The 1930s was a defining decade for the United States; the Dust Bowl swept across the nation’s prairies, and the decade was bookended by the crash of the stock market in 1929 and the beginning of America’s involvement in World War II in 1941. The families who held onto their farming and ranching operations during the thirties were strong, hearty, and rare. While less impacted by dust and drought than eastern Colorado or Nebraska, northwest Colorado saw its fair share of families forced to sell their ranching operations due to the economic fallout. Today, what is known as the Knott Home Place, located south of Steamboat Springs, was one such property. Luckily, it landed in loving hands.
In 1936, Courtney and Emma Ives traded their ranch in Steamboat to purchase a ranch south of town. The Ives’ primarily used the new property to raise sheep, but their background was in breeding and selling draft horses. Automobiles certainly existed in 1936, but ranch work in the mountains, and particularly feeding livestock in deep winter snow, required the use of original horse power. Finding early success on the ranch, Courtney and Emma slowly expanded their operation to include neighboring property. Eventually, they would even work with the U.S. Forest Service to lease public land to summer their sheep on. The lease was on Storm Mountain, what we know today as Mt. Werner and the Steamboat Ski Area. Imagine, instead of hikers and bikers dotting the slopes like they do today, ewes and lambs were spotted grazing along the mountain in the summertime. The Steamboat gondola and mid-mountain lodges certainly weren’t in place back then!

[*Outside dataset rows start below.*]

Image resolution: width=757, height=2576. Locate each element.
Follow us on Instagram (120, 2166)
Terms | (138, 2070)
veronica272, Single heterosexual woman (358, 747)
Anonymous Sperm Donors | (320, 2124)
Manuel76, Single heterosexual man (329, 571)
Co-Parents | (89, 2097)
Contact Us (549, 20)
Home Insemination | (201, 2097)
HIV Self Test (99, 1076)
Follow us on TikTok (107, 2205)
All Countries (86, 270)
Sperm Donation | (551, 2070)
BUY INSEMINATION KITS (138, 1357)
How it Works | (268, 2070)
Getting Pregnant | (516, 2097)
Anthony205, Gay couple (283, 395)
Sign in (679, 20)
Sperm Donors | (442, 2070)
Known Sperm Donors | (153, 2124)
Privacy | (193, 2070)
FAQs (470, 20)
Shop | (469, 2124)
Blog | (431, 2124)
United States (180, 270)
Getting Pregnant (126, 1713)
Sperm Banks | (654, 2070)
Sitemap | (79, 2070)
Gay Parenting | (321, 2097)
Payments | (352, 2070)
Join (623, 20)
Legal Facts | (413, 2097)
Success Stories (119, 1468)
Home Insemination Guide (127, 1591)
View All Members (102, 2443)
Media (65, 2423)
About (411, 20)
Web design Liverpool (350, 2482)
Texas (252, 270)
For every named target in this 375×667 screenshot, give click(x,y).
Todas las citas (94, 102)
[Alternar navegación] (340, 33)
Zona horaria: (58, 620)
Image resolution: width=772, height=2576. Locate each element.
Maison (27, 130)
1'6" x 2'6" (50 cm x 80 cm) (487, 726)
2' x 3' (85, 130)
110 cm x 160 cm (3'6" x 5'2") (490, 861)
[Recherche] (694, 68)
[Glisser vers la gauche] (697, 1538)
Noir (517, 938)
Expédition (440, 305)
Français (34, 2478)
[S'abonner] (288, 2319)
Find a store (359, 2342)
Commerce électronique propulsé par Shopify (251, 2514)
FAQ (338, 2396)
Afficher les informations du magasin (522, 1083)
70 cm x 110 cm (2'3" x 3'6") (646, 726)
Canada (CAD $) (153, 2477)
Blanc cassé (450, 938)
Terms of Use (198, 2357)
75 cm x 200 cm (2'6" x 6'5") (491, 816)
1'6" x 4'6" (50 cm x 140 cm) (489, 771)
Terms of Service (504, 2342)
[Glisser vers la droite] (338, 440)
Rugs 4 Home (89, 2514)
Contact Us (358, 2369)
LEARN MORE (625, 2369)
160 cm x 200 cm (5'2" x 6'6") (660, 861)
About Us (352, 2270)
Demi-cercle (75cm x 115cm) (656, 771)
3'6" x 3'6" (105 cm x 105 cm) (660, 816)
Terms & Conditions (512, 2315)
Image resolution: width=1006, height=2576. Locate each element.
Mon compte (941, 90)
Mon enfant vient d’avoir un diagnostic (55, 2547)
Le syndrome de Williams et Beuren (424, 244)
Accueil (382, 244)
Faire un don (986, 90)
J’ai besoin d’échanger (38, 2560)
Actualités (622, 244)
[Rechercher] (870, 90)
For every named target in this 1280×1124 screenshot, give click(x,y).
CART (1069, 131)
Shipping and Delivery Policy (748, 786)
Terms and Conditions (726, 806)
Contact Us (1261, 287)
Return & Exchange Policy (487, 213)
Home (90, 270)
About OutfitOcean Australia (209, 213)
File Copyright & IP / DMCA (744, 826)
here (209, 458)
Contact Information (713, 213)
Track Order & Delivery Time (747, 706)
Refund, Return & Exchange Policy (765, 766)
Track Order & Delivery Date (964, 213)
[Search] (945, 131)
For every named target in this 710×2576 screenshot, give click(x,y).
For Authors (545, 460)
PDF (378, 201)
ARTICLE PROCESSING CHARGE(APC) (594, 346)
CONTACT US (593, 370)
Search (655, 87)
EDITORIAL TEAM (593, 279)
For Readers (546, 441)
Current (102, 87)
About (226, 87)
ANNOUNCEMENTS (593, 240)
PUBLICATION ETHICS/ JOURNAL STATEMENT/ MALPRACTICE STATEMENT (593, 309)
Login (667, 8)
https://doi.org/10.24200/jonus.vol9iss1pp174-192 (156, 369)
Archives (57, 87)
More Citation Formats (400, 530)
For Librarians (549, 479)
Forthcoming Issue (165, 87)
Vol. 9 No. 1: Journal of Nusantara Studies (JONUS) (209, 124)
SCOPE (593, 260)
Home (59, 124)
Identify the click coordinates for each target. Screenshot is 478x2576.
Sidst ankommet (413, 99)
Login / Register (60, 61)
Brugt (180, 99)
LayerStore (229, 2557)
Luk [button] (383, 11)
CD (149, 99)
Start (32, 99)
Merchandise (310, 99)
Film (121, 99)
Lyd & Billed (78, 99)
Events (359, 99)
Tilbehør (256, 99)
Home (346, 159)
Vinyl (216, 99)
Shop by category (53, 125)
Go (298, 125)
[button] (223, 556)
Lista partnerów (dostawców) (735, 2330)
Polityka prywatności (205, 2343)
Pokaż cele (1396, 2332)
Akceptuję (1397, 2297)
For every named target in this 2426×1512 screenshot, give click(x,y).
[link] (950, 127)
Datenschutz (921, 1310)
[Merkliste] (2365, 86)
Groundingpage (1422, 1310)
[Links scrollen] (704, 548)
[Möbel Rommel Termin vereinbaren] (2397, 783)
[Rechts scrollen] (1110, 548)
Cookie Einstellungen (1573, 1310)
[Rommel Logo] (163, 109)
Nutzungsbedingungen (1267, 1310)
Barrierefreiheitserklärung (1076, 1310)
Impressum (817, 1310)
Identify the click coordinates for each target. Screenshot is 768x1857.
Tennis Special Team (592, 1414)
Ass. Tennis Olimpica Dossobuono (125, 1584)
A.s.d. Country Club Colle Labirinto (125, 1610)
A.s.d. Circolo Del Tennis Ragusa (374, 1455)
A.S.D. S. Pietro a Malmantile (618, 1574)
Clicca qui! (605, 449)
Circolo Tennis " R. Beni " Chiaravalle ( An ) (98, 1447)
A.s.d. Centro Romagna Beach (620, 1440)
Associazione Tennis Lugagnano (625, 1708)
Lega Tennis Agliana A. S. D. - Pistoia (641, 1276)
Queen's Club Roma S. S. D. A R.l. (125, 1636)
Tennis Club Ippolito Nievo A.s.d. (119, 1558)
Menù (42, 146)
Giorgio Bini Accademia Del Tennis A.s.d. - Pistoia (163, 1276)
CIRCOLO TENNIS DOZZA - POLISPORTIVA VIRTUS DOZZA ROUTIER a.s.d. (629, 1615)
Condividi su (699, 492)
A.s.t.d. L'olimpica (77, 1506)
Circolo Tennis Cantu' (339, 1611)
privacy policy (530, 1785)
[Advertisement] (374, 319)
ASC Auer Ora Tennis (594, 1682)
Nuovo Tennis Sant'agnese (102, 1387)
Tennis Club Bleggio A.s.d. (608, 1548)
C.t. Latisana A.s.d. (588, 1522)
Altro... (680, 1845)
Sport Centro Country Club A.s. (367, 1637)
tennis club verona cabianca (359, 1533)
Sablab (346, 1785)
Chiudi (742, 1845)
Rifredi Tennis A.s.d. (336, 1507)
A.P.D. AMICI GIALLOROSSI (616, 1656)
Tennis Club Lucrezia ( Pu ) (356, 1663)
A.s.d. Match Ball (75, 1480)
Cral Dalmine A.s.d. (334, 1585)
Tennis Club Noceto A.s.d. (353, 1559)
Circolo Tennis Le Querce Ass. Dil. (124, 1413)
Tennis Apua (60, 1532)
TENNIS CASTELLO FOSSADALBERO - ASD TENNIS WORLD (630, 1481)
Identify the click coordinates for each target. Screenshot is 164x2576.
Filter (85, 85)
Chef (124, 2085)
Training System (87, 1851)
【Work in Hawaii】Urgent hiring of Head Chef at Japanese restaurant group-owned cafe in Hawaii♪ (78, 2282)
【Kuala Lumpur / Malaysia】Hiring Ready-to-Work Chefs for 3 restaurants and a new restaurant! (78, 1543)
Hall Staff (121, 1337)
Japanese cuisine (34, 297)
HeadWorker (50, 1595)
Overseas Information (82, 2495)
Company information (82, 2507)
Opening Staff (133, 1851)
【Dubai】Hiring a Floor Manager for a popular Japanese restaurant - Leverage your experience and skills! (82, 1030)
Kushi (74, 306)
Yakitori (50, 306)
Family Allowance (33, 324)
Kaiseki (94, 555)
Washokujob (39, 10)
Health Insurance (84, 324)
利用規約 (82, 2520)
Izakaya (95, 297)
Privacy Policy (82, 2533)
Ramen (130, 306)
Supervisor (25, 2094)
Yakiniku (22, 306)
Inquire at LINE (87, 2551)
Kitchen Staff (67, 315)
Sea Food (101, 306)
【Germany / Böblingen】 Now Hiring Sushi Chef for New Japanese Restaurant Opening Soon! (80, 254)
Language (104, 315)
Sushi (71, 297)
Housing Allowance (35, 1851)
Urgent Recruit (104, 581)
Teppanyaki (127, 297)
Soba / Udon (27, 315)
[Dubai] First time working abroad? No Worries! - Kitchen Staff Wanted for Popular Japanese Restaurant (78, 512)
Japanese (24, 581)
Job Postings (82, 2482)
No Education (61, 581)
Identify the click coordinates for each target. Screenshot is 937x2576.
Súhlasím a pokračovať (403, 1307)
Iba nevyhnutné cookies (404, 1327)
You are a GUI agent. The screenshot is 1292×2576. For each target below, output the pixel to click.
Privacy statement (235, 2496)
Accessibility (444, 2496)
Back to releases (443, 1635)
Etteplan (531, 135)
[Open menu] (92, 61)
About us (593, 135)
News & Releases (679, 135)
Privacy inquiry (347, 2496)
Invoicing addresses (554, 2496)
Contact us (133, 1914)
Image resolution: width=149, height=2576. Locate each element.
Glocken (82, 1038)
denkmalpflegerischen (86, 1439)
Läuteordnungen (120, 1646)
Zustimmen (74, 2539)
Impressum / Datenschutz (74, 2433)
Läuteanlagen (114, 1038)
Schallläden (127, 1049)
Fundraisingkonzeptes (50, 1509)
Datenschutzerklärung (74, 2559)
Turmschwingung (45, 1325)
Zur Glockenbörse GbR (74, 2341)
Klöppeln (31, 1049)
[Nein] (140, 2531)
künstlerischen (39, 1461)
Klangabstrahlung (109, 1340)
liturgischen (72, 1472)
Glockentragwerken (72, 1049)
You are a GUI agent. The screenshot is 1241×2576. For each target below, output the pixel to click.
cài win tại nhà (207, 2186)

In addition to expanding their property, Courtney and Emma would also watch their family expand on the ranch. Together, they would pave the way for two daughters, multiple grandchildren, great-grandchildren, and even great-great grandchildren to call the Knott Ranch home. Courtney and Emma’s daughter, Doris, would eventually marry local rancher Dan Knott, and they would be the first generation to take over management of the property, and with it, a name change. The Knott Home Place was now the ranch’s official designation.
Today, while the Knott family still raises market lambs in the summer, the ranch is primarily a cow-calf operation with enough native grass hay produced on the property to sustain the herd through the long Routt County Winters. Three-year-old Ella Mae Knott (named after Dan Knott’s mother) and her one year old brother, Collin, follow four generations before them on the Knott Ranch. This is the property that their father and grandfather grew up on and where two sets of their great grandparents are buried. While Ella is only three, she still gets taken along to move cattle and monitor irrigation. She particularly enjoys calving season, when a cold calf might have to call the family mudroom home for a night.
To ensure that this place and what it represents will be available for Ella and Collin, and the sixth, seventh, and eighth generations of their family, the Knotts decided a conservation easement was the right tool to conserve their ranch and their family heritage. Over the course of several years, and in partnership with the Colorado Cattlemen’s Agricultural Land Trust (CCALT), the family conserved 1,940 acres of their property, forever protecting the land and water that Courtney and Emma were drawn to so long ago; and honoring the blood, sweat, tears, and effort that multiple generations of their family have invested in the land since.
Properties like the Knott Ranch are particularly special to CCALT because they connect conservation to people in a way that not all conservation projects can. By placing their ranch in a conservation easement, the Knott family will not only leave a legacy of land in Routt County, but they will also leave a legacy of family and a chance for others to follow in the their footsteps and carry on this ever-threatened way of life.
“In 2036, we want to see this property become a Centennial Ranch. We want to raise the fifth generation on this ranch and give them the opportunity to connect a sense of self with a sense of place. They will face their own challenges when it comes time for them to run this operation. But for the foreseeable future, we feel we have the ranch in a stable position.” – Tyler Knott (Ella and Collin’s dad)
*To receive a Centennial Farm or Ranch classification, a property must be a working farm or ranch and must have remained in the same family continuously for 100 years or more.
**Routt County is a conservation priority for CCALT, and to date, the land trust has conserved more than 32,000 acres in the county.